CARTER SPEEDE MART the sign proclaimed in big black letters set against a white background. The sign was beginning to yellow with age. The letters were worn and chipped. The cheap paint flaking away like dried skin. The second “E” had disappeared from the word “SPEEDEE.” Beauregard wondered what had happened to Carter. He wondered if he had disappeared too.

“Ain’t none of y’all motherfuckers ready for the legendary Olds! Y’all might as well go on back home to your ugly wives and try and get some Tuesday night pussy. For real though, y’all ain’t got nothing for the legendary Olds! She does 60 in second. Five hundred dollars line to line. Huh? Y’all mighty quiet. Come on, the Olds done sent many a boy home with his pockets lighter. I done outrun more cops than the Duke boys in the Olds! You ain’t just beating the Olds, homeboy!” a guy named Warren Crocker crowed. He was strutting around his ’76 Oldsmobile Cutlass. It was a beautiful car. A dark green body with chrome Mag rims and chrome trim that ran across its surface like liquid lightning. Smoked-out glass and LED lights emitted an ethereal bluish glow like some bioluminescent sea creature.

Beauregard leaned against his Duster as Warren pontificated about the invincibility of the Oldsmobile. Beauregard let him talk. Talk didn’t mean anything. Talk didn’t drive the car. Talk was just noise. He had $1,000 in his pocket. It was all the profits from the last two weeks at the garage after most of the bills had been paid. He was $800 short on the rent for the building that housed his business. It had come down to a choice between the rent or glasses for his youngest. Which wasn’t really a choice at all. So, he had reached out to his cousin Kelvin and asked him to find out where the nearest street race was being held. Kelvin still knew some guys who knew some guys who knew where the money races could be found.

That was how they found themselves just outside of Dinwiddie County ten miles from the fairgrounds where legally sanctioned drag races were held. Beauregard closed his eyes again. He listened to Warren’s car idle. Under the sound of the boasting and dick swinging, Beau heard an unmistakable ticking.

Warren had a bad valve in his engine. That left two possibilities. He knew about it but thought it was an acceptable defect that could be overcome by the sheer power of his motor. Maybe he had a ni trous boost on it and didn’t care about one funky valve. Or he didn’t know it was bad and was just talking a lot of shit.

Beau nodded at Kelvin. His cousin had been milling through the crowd, trying to drum up a big money race. There had already been four contests, but no one was willing to put up more than $200. That wasn’t gonna cut it. Beau needed at least a $1,000 bet. He needed someone who would look at the Duster and see an easy payday. Look at its stripped-down exterior and assume it was a pushover.

He needed an asshole like Warren Crocker.

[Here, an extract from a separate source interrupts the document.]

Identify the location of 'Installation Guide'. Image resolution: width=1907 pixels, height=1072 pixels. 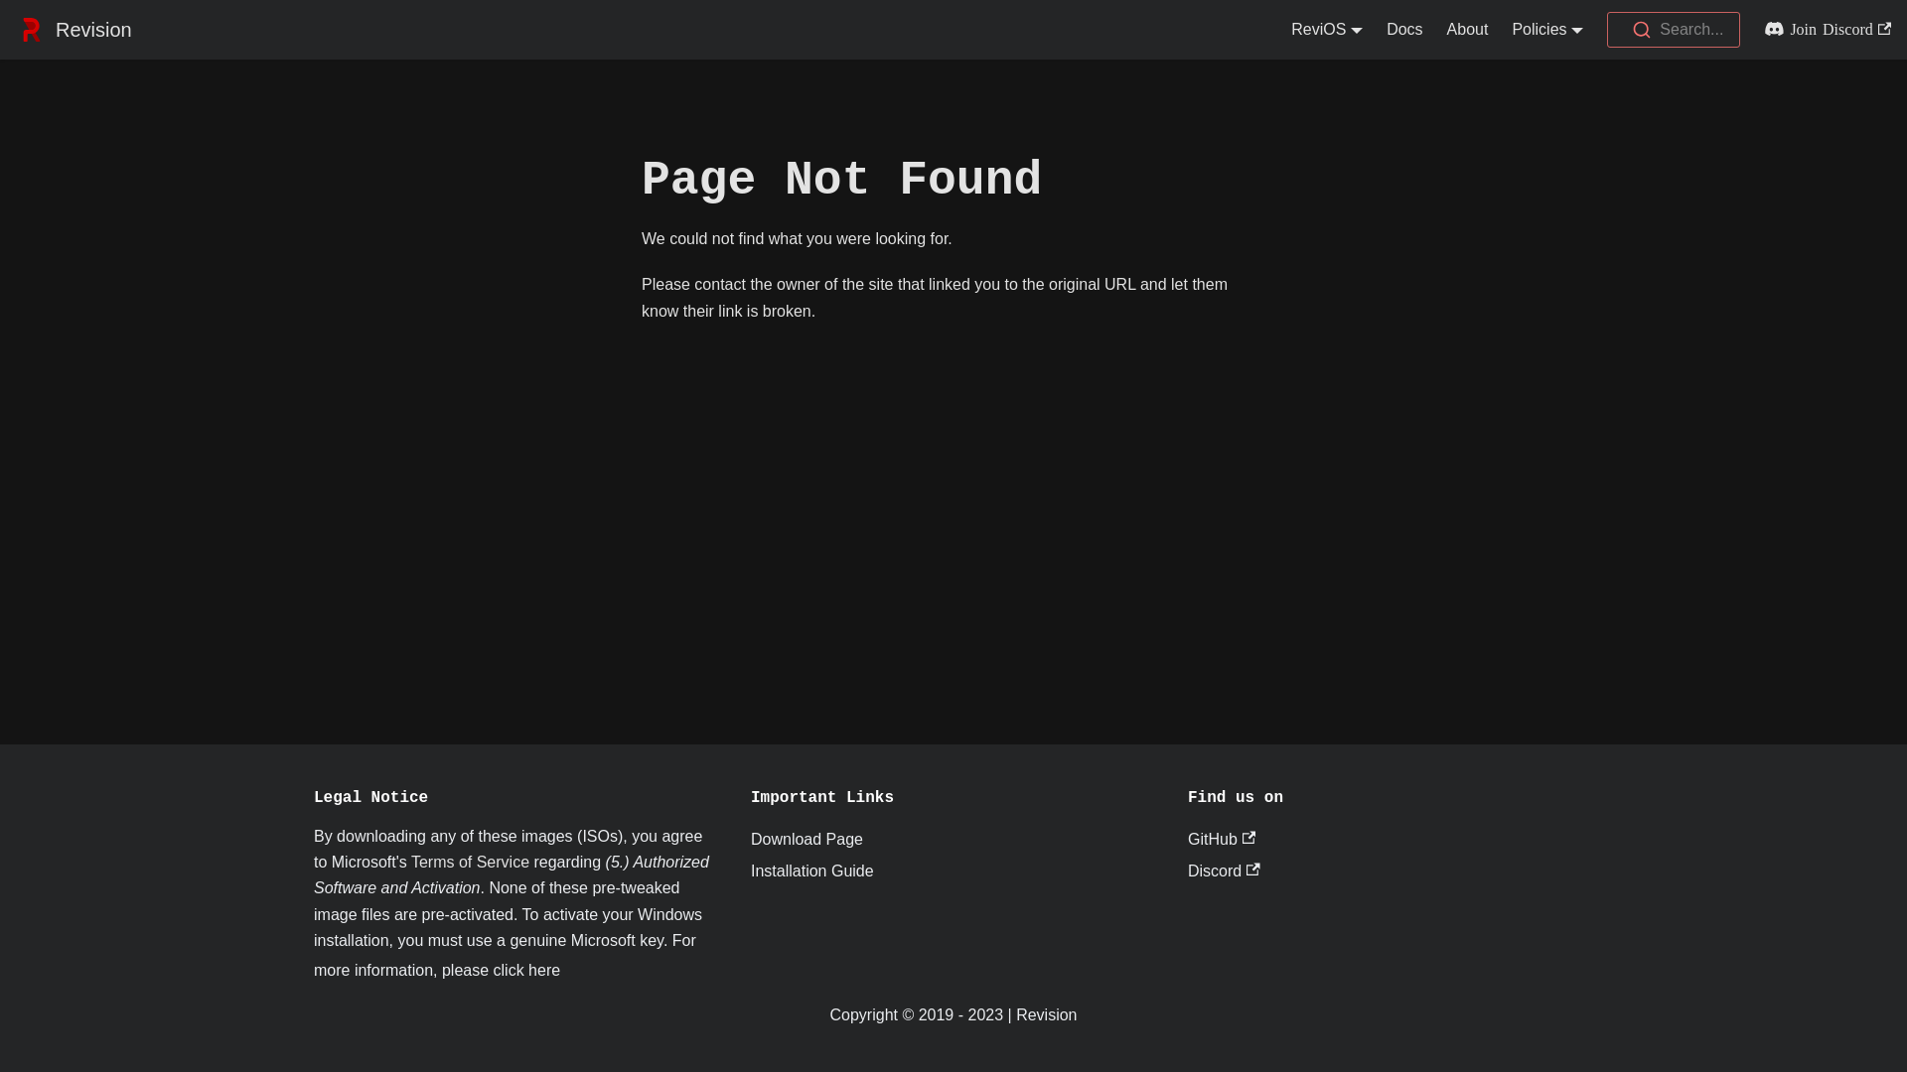
(749, 870).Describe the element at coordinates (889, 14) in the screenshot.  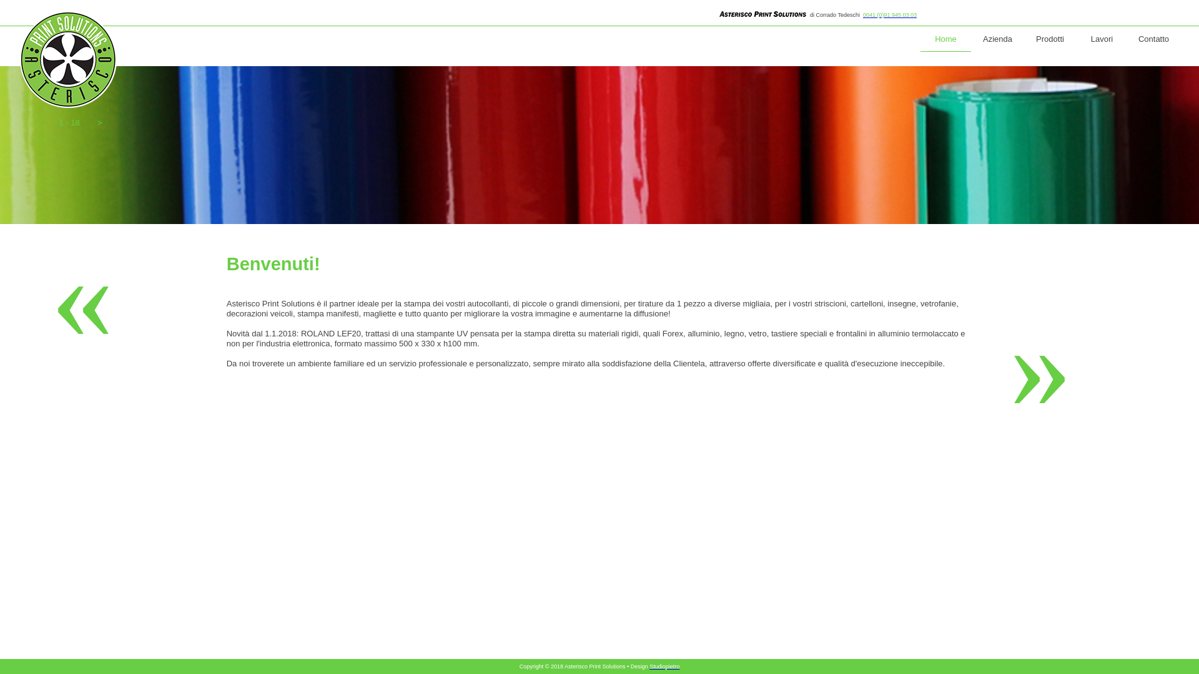
I see `'0041 (0)91 945 03 03'` at that location.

Crocker had already won one race, but that had taken place before Beauregard and Kelvin arrived. Ideally, he would have liked to watch the man drive before he made the bet. See how he handled the wheel. How he navigated the cracked asphalt on this stretch of Route 83. But beggars can’t be choosers. It had taken them an hour and a half to get out here, but they had come because Beauregard knew no one in Red Hill County would race him. Not in the Duster.

Kelvin moved in front of Warren as he was preening around his car. “My man over there got ten friends that say he can be doing 70 in second while you still trying to drag your ass out of first,” he said. He let his booming voice fill the night. All the chatter ceased. The crickets and the whippoorwills were working themselves into a frenzy.

“Or is all you do is talk?” Beauregard asked.

“Oooooh shit,” someone from the crowd that had gathered said. Warren stopped strutting and leaned on the roof of his car. He was tall and thin. His dark skin appeared blue in the glow of the moonlight.

“Well, that’s a bold statement, motherfucker. You got the paper to back it up?” he said.